Each extracted property value includes a [confidence score](/cdf/integration/guides/contextualization/document_parser) to help you decide which values to review and correct before you approve the parsing job. Approved data is ingested into data model instances.

## Input requirements

The input for the document parsing job must meet these criteria:

* PDF documents with English text and up to 100 pages. Smaller files usually give better results.
* Embedded text or scanned documents.
* Documents that describe a single asset or piece of equipment.
* Key-value pair data representation.

## Before you start

* [Ingest the documents](/cdf/integration/concepts/transformation/index) into CDF.
* Set up [access capabilities](/cdf/access/guides/capabilities#document_parser).
* [Create a view](/cdf/dm/dm_concepts#view) in a data model with properties that reflect the key-value data.

<Tip>
  For better confidence scores when parsing, align property names with how fields appear in your documents.
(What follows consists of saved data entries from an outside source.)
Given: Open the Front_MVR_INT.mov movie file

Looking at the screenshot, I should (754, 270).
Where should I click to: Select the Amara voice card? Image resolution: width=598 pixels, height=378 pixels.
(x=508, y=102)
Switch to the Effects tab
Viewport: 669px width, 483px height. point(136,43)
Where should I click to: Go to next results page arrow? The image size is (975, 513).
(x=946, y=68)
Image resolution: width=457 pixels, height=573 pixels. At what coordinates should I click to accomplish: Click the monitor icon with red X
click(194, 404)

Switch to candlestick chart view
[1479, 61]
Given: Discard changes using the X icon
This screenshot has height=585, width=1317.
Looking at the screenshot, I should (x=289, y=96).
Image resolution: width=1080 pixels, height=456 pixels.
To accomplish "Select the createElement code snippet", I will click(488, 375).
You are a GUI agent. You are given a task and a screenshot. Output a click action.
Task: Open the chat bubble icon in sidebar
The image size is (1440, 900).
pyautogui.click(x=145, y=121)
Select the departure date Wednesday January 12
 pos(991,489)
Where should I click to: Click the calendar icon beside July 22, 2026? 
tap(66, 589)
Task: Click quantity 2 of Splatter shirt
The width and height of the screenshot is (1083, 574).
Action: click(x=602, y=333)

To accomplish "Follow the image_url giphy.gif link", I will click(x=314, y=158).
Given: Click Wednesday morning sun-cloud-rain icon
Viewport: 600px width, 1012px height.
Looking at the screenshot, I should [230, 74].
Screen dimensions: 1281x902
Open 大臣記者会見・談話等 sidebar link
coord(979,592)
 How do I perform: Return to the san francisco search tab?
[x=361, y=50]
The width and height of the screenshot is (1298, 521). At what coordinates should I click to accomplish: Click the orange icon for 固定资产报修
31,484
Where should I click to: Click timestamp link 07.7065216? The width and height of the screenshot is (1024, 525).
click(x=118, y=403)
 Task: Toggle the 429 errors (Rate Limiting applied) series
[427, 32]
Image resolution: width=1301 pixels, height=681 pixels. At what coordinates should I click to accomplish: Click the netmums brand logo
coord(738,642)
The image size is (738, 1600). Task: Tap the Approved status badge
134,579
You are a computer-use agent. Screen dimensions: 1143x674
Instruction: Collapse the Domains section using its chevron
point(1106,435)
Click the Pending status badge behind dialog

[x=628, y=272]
For broader guidance on data models for AI (including document parsing and search), see [Optimizing data models for AI](/cdf/dm/dm_guides/dm_best_practices_ai_search).
</Tip>

## Parse documents

<Steps>
  <Step title="Navigate to document parsing">
    Navigate to **Data fusion** > **Contextualize** > **Document parsing**.
  </Step>

  <Step title="Create parsing task">
    Select **Create parsing task**, and then select the documents you want to parse.

    <Info>
      You can parse several documents at the same time, but data from each document is ingested into a separate data model view.
    </Info>
  </Step>

  <Step title="Continue to view selection">
    Select **Next** to continue.
  </Step>

  <Step title="Select views and run">
    Select the views you want to populate parsed data into and select **Run**.
  </Step>

  <Step title="Review the parsed data" id="review-the-parsed-data">
    Review the parsed data.

    * Select a property in the **Parsed data** sidebar to zoom into a field in the document.

    * Hover over a field to update the value.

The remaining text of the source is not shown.